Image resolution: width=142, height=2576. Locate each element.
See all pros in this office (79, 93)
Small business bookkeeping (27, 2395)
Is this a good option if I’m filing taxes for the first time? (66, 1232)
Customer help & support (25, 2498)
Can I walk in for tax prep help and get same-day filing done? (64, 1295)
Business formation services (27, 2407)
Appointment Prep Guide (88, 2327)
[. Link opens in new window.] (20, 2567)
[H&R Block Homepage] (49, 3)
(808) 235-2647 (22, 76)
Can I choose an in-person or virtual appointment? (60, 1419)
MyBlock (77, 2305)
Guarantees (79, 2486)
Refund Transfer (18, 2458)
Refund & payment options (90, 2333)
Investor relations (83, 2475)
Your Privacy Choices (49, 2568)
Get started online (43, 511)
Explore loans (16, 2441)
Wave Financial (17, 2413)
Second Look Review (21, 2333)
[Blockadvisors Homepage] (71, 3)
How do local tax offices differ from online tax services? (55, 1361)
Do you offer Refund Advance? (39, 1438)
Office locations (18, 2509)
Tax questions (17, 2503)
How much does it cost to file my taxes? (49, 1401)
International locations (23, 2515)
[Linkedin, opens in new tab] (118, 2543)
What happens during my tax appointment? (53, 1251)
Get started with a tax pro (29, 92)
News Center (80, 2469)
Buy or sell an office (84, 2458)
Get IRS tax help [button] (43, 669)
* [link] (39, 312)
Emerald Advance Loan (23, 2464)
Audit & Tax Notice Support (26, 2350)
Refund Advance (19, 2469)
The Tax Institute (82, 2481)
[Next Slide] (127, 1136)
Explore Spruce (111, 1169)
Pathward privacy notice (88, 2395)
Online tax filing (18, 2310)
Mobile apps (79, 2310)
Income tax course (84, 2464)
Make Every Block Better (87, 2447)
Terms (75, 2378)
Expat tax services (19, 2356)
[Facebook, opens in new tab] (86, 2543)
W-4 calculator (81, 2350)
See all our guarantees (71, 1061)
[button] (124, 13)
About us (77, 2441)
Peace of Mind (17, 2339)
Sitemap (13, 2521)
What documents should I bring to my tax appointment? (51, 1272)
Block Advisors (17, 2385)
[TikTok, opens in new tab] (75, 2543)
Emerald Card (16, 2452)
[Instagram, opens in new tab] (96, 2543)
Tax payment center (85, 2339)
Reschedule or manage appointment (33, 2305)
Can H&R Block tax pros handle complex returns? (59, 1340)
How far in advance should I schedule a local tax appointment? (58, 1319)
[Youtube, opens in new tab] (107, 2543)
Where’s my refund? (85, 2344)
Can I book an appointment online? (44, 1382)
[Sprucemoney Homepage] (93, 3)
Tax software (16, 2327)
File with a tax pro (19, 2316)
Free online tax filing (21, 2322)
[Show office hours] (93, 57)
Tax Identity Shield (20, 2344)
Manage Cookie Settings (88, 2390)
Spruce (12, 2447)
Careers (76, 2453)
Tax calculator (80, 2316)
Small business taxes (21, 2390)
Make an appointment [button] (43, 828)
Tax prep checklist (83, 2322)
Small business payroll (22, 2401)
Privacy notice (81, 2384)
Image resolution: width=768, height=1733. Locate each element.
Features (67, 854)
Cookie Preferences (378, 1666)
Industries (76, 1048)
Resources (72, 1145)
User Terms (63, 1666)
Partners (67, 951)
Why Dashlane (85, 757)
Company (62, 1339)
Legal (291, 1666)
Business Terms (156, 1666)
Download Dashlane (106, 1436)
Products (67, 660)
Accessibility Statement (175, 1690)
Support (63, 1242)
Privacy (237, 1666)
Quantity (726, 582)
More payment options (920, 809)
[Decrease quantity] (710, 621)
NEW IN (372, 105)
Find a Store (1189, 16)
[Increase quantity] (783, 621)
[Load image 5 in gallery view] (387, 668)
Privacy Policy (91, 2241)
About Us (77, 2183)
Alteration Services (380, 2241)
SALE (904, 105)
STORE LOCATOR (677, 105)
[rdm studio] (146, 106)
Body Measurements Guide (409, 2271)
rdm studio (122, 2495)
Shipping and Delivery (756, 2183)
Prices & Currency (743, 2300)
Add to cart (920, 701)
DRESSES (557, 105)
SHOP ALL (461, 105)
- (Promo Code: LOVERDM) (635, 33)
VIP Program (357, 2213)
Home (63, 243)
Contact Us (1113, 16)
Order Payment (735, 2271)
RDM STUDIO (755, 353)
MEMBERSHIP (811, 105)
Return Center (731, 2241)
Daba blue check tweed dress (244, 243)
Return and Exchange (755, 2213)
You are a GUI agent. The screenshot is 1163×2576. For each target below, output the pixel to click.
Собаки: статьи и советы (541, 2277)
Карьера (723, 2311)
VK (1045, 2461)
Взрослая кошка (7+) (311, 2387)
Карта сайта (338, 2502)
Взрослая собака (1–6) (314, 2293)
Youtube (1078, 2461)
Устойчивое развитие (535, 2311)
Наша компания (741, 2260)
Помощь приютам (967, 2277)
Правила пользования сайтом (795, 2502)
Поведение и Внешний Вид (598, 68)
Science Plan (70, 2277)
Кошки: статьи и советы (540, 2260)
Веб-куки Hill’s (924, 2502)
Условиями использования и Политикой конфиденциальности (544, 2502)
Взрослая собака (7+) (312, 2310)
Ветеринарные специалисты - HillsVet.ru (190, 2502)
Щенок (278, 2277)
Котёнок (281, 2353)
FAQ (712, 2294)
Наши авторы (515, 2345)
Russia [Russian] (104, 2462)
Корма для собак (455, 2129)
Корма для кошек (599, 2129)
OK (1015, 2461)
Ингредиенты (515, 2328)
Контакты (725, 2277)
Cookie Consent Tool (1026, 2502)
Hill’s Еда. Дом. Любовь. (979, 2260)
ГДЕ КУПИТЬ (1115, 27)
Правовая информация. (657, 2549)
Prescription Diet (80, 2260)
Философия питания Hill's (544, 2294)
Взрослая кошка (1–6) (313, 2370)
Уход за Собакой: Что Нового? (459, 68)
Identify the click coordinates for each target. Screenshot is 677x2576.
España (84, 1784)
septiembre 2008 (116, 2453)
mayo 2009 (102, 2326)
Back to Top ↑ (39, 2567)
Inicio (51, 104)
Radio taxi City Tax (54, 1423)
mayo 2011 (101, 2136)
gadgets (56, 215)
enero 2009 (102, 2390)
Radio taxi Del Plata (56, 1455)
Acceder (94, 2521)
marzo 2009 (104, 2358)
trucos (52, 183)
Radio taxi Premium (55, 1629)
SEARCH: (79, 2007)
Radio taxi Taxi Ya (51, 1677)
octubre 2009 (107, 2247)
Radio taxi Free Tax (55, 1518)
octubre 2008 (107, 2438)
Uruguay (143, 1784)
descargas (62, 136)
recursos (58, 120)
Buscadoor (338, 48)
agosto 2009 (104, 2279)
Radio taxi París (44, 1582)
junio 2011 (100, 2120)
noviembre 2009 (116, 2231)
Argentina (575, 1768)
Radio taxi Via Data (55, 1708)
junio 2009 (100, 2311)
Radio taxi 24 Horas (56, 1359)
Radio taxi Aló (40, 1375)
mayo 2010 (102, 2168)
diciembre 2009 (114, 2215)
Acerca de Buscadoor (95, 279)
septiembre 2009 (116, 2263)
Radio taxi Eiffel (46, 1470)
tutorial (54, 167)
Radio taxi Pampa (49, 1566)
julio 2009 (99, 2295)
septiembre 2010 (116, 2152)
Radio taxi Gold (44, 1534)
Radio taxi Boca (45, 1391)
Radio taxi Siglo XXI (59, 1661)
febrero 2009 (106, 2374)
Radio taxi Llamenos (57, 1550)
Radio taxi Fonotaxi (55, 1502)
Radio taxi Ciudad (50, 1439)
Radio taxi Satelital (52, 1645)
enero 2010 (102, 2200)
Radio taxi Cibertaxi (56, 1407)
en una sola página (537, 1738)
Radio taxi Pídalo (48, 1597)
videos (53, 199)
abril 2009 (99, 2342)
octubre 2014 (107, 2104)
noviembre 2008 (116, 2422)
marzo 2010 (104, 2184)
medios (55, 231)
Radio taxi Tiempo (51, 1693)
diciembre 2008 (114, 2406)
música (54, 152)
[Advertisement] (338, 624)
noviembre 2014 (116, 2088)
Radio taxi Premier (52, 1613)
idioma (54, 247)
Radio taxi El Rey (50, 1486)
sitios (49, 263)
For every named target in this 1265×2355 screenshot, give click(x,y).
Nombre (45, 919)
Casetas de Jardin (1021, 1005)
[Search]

▶ **Exercise goal**: Would you print, exactly as written, every line above from the one holding "Partners (67, 951)" through the one holding "Return Center (731, 2241)", with both included and no other lines?

▶ **Task output**:
Partners (67, 951)
Why Dashlane (85, 757)
Company (62, 1339)
Legal (291, 1666)
Business Terms (156, 1666)
Download Dashlane (106, 1436)
Products (67, 660)
Accessibility Statement (175, 1690)
Support (63, 1242)
Privacy (237, 1666)
Quantity (726, 582)
More payment options (920, 809)
[Decrease quantity] (710, 621)
NEW IN (372, 105)
Find a Store (1189, 16)
[Increase quantity] (783, 621)
[Load image 5 in gallery view] (387, 668)
Privacy Policy (91, 2241)
About Us (77, 2183)
Alteration Services (380, 2241)
SALE (904, 105)
STORE LOCATOR (677, 105)
[rdm studio] (146, 106)
Body Measurements Guide (409, 2271)
rdm studio (122, 2495)
Shipping and Delivery (756, 2183)
Prices & Currency (743, 2300)
Add to cart (920, 701)
DRESSES (557, 105)
SHOP ALL (461, 105)
- (Promo Code: LOVERDM) (635, 33)
VIP Program (357, 2213)
Home (63, 243)
Contact Us (1113, 16)
Order Payment (735, 2271)
RDM STUDIO (755, 353)
MEMBERSHIP (811, 105)
Return Center (731, 2241)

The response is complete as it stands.